Os Caretos de Podence, os tradicionais mascarados do Nordeste Transmontano, foram classificados esta quinta-feira pela UNESCO Património Imaterial da Humanidade.
O Comité Intergovernamental para a Salvaguarda do Património Cultural Imaterial da Organização das Nações Unidas para a Ciência, Educação e Cultura (UNESCO) havia começado a analisar, na quarta-feira, em Bogotá, as 42 nomeações provenientes de todo o mundo, entre as quais se encontrava a candidatura do Carnaval de Podence das Festas de Inverno transmontanas.
As Festas de Inverno Carnaval de Podence foram a única candidatura seleccionada pelo Governo português para representar Portugal nesta que está a ser a 14.ª reunião do comité. A candidatura havia sido considerada “exemplar” pelo organismo das Nações Unidas, tendo esta quinta-feira o comité independente, constituído por diversos países, decidido a entrada na lista onde já constam o Fado, o Cante Alentejano, a Dieta Mediterrânica, a Falcoaria, os chamados “Bonecos de Estremoz”, a Olaria negra de Bisalhães e a arte chocalheira.
Em declarações à Lusa, o presidente da Câmara de Macedo de Cavaleiros, Benjamim Rodrigues, em Bogotá, considerou que a decisão “enche de orgulho” o concelho transmontano e o país, sendo “o início de uma responsabilidade maior” que se propõe assumir “a partir de hoje”. O autarca adiantou que com este passo há novos projetos a surgir, nomeadamente uma ideia do presidente da Associação dos Caretos de Podence, António Carneiro, que desafiou o arquiteto Souto Moura a aceitar fazer um projeto de arranjo urbanístico da rua onde acontece o Entrudo Chocalheiro, em Podence, e do largo da Queima do entrudo, bem como de um Museu do Careto. “O arquiteto já está a analisar a proposta e o município está disponível para ser parceiro nesta ação”, assegurou.
Quem também reagiu foi o primeiro-ministro António Costa, que na rede social Twitter endereçou os “parabéns aos habitantes de Podence que mantêm viva esta tradição única e aos que contribuíram para a sua valorização internacional, que é um motivo de orgulho para todos os portugueses”. A ministra da Cultura Graça Fonseca considera por seu turno, em comunicado, que a classificação contribui “para reforçar um activo patrimonial e turístico que excede os limites do território do nordeste transmontano”.
O Presidente da República, Marcelo Rebelo de Sousa, felicitou todos os intervenientes nesta decisão “que conseguiram, mais uma vez, que o património português se mostrasse ao mundo na sua diversidade, fidelidade e empenho”. Em nota publicada no site da Presidência da República, Marcelo diz que esta distinção dá uma projecção renovada “a estas carismáticas figuras coloridas, mascaradas e animadas do Nordeste transmontano”.
Os tradicionais mascarados estão representados na Colômbia por uma comitiva constituídos por autarcas, a investigadora que fez a recolha para a candidatura e o presidente da Associação dos Caretos. No discurso de agradecimento foi lembrado o papel positivo que este acontecimento poderá ter no contrariar dos riscos de despovoamento do território, ao mesmo tempo que foi enaltecido o papel que poderá operar na preservação das tradições, não sendo esquecida a Morna de Cabo Verde, que na quarta-feira também obteve o mesmo reconhecimento. “Viva a lusofonia. Viva Portugal. Somos caretos”, ouviu-se, no final, na sala.

- [Linhas de dados]:
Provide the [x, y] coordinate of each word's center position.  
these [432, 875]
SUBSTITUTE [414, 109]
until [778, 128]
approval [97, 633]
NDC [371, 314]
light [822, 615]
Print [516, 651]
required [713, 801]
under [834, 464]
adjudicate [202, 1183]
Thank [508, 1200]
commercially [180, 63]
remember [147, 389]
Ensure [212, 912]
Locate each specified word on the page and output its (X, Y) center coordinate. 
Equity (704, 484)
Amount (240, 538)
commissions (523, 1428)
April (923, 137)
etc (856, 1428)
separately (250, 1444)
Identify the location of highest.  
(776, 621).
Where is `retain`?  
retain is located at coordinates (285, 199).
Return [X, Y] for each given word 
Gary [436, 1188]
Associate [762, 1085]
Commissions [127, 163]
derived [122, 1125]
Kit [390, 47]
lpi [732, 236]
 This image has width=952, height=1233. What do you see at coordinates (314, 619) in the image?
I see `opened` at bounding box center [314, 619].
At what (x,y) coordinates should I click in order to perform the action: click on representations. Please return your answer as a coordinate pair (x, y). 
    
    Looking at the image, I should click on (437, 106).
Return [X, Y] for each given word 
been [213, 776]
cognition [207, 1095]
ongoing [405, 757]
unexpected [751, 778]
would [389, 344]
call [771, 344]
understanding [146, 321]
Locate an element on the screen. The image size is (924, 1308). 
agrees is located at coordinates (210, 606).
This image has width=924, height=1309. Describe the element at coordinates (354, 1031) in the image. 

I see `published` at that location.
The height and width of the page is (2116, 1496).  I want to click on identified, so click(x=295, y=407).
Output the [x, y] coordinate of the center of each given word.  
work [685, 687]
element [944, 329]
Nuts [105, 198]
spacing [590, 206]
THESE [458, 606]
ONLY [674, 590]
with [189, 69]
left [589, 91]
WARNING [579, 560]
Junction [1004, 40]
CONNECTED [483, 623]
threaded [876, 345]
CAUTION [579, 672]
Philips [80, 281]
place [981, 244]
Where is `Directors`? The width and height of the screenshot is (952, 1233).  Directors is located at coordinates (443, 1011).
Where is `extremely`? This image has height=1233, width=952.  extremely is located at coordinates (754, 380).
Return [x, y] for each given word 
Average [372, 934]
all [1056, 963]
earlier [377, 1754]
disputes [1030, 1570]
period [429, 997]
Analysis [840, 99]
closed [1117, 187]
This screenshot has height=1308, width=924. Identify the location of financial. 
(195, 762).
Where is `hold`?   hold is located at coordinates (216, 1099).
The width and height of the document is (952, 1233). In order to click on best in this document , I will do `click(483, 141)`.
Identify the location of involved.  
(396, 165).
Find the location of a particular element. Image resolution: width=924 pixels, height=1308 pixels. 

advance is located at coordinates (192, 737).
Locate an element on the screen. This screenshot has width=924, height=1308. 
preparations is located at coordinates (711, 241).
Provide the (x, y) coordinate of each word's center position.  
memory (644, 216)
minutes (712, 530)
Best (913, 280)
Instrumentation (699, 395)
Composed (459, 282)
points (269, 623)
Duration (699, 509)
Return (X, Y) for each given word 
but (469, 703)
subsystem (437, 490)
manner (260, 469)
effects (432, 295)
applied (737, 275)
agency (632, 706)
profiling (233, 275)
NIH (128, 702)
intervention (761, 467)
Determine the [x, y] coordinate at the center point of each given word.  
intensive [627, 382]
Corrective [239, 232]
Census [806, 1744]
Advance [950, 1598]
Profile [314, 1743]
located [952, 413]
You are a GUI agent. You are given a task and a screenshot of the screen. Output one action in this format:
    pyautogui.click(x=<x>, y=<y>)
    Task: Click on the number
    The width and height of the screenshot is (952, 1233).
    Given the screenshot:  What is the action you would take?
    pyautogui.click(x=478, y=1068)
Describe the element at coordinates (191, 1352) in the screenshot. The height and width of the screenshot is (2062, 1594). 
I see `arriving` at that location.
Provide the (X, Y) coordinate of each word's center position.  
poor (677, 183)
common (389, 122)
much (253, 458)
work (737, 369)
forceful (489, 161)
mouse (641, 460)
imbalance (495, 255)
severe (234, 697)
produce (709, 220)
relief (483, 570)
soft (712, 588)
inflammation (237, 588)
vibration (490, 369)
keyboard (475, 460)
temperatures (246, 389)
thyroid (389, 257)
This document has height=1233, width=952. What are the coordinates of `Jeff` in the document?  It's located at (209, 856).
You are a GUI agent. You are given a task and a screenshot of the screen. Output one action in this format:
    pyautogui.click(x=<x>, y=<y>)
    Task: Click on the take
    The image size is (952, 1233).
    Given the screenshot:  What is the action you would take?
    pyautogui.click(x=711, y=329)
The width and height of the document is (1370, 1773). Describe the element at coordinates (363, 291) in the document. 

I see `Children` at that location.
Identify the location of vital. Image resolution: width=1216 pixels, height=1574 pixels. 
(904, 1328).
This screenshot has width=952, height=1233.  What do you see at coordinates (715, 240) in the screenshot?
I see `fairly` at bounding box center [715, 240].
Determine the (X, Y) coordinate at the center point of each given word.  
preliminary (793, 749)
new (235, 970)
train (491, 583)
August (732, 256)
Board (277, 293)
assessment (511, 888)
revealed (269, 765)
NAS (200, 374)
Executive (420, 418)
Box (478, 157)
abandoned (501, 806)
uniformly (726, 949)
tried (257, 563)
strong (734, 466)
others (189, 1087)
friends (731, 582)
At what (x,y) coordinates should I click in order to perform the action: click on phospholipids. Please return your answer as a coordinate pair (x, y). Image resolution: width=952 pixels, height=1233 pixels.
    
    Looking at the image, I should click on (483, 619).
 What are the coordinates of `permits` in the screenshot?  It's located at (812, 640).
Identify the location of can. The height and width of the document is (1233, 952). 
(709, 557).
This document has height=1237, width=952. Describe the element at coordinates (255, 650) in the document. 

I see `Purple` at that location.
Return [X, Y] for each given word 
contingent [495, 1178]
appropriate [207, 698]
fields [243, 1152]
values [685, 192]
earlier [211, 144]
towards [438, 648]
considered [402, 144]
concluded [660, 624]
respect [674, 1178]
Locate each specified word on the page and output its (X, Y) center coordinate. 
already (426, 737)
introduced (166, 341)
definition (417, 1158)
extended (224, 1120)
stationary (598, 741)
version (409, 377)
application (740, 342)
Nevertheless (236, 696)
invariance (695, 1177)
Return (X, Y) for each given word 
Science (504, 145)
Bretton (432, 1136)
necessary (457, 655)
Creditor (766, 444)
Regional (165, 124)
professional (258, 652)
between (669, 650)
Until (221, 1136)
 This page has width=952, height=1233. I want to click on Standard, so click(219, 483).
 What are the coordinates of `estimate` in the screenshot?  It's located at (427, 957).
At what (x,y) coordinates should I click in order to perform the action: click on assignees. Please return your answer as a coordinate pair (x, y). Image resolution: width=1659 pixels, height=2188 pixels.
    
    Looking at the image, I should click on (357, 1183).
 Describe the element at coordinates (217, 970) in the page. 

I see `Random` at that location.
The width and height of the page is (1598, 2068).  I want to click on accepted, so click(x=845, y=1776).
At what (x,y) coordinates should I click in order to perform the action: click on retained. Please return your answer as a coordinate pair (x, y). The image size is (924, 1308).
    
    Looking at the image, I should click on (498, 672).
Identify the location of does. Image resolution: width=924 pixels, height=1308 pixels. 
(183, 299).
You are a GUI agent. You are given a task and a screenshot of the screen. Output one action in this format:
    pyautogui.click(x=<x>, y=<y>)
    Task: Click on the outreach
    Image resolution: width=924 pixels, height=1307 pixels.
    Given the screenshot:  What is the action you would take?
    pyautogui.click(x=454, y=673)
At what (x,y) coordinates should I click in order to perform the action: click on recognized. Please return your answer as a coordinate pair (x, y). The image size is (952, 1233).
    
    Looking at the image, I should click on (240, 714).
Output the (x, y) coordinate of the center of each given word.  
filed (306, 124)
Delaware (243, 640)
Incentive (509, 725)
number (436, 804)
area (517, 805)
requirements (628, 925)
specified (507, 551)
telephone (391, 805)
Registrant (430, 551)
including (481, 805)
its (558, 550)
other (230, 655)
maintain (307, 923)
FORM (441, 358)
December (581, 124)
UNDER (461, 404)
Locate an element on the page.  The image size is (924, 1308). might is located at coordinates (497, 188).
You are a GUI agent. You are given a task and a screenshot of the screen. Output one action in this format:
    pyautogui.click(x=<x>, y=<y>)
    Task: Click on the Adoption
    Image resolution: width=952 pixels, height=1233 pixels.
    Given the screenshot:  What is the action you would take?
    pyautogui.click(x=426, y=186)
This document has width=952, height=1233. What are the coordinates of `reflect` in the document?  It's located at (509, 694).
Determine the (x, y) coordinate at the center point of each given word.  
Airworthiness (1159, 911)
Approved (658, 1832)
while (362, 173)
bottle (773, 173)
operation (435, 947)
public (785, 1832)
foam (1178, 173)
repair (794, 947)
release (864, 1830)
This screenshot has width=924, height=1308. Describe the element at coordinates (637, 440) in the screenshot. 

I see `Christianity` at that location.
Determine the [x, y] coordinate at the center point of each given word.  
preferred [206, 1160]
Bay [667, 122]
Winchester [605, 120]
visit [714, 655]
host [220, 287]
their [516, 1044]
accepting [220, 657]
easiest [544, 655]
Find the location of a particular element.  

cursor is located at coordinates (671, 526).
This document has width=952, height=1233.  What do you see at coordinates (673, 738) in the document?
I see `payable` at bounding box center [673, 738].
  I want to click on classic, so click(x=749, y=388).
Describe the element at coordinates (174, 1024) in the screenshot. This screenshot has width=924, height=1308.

- [O que fazer]:
A - Enumere todos os bens que, segundo o texto sobre os Caretos de Podence, já constavam da lista do Património Imaterial da Humanidade.
B - Escreva a continuação do texto sobre os Caretos de Podence a partir da última frase apresentada.

- [Respostas]:
A -
- Fado
- Cante Alentejano
- Dieta Mediterrânica
- Falcoaria
- "Bonecos de Estremoz"
- Olaria negra de Bisalhães
- Arte chocalheira

B -
Recorde-se que esta tradição já havia sido reconhecida pelo Governo português com o estatuto de Património Cultural Imaterial de Portugal. No mesmo ano, em 2017, o plenário da Assembleia da República, por unanimidade, deu um voto de saudação ao Carnaval dos Caretos. Ao longo dos anos vários documentários têm focado o ritual, o último dos quais trata-se do minidocumentário A Pele do Diabo, de Zé Maria Mendonça e Moura, que foi estreado esta terça-feira.
"Candidatura exemplar”, diz Sampaio da Nóvoa
Em declarações ao PÚBLICO, o embaixador português na UNESCO, António Sampaio da Nóvoa, mostra-se feliz com a classificação dos Caretos de Podence, elogiando a forma como a candidatura foi montada.
“É mais uma decisão muito importante para nós. Tivemos este ano a inscrição do Bom Jesus e do Palácio de Mafra como património mundial cultural. Temos agora, no final do ano, a inscrição dos Caretos de Podence. Foi um processo que correu muito bem. A candidatura foi muito bem realizada pela associação, pela comunidade de Podence, com o apoio da Câmara de Macedo de Cavaleiros. Na decisão isso foi muito referido — que era uma candidatura exemplar, pela capacidade de salvaguarda e renovação da tradição”, explica.
Também a Associação Portuguesa para a Salvaguarda do Património Cultural Imaterial saudou a decisão desta quinta-feira, relembrando existem “muitos e diversificados” patrimónios culturais imateriais no país. “As distinções que se vêm verificando desde 2011 (com a inscrição do Fado), são disso flagrante exemplo”, diz a associação. O presidente deste organismo, Luís Marques, espera que esta decisão motive uma “mudança na política do património cultural imaterial em Portugal”.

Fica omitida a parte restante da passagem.